*** Exercise materials ***

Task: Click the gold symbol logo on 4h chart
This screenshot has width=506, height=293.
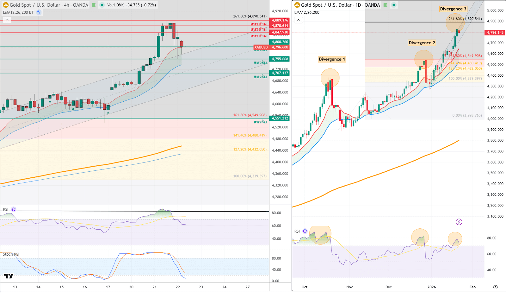Action: [x=6, y=5]
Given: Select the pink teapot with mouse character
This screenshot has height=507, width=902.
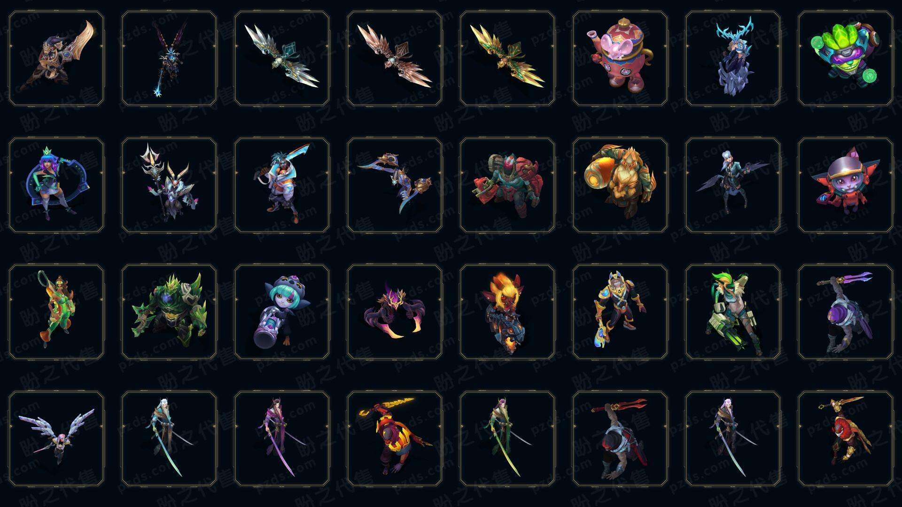Looking at the screenshot, I should [x=620, y=58].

*** End of Exercise materials ***

# [Problem statement]
From the listing above, print every entry precisely and drop the pictures.

# [Solved problem]
Task: Click the gold symbol logo on 4h chart
This screenshot has width=506, height=293.
Action: [x=6, y=5]
Given: Select the pink teapot with mouse character
This screenshot has height=507, width=902.
Looking at the screenshot, I should [x=620, y=58].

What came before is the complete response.